Work to be completed | Quote the rows starting with the line that contains "Given: Select the Crop tool" and going on through the last line of the rows, reproducing each one exactly.
═══
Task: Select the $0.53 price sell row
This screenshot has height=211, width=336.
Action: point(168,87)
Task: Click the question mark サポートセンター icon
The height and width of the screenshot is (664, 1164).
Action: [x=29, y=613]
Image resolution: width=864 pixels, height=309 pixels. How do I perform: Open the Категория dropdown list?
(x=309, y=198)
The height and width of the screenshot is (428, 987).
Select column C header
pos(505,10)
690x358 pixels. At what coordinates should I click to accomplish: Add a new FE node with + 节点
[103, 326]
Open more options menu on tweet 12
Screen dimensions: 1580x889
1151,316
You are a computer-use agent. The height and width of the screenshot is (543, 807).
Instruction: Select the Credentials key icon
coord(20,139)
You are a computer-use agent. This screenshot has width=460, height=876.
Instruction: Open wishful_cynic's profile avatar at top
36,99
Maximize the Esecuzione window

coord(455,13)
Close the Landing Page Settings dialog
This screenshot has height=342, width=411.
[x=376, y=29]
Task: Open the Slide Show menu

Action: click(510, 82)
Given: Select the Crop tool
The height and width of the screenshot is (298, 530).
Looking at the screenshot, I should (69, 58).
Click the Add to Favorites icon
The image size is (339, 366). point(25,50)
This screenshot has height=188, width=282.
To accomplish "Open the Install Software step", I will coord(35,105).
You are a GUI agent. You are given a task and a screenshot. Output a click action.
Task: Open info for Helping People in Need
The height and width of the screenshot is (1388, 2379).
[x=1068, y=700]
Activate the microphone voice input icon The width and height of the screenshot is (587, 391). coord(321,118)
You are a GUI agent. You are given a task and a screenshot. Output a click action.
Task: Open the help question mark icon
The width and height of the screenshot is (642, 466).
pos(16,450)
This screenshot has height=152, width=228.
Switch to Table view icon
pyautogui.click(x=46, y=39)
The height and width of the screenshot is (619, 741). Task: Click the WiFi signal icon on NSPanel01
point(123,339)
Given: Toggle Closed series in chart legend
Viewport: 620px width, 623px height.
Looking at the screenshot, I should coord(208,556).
═══
Answer in full |
Given: Select the Crop tool
The height and width of the screenshot is (298, 530).
Looking at the screenshot, I should (69, 58).
Click the Add to Favorites icon
The image size is (339, 366). point(25,50)
This screenshot has height=188, width=282.
To accomplish "Open the Install Software step", I will coord(35,105).
You are a GUI agent. You are given a task and a screenshot. Output a click action.
Task: Open info for Helping People in Need
The height and width of the screenshot is (1388, 2379).
[x=1068, y=700]
Activate the microphone voice input icon The width and height of the screenshot is (587, 391). coord(321,118)
You are a GUI agent. You are given a task and a screenshot. Output a click action.
Task: Open the help question mark icon
The width and height of the screenshot is (642, 466).
pos(16,450)
This screenshot has height=152, width=228.
Switch to Table view icon
pyautogui.click(x=46, y=39)
The height and width of the screenshot is (619, 741). Task: Click the WiFi signal icon on NSPanel01
point(123,339)
Given: Toggle Closed series in chart legend
Viewport: 620px width, 623px height.
Looking at the screenshot, I should coord(208,556).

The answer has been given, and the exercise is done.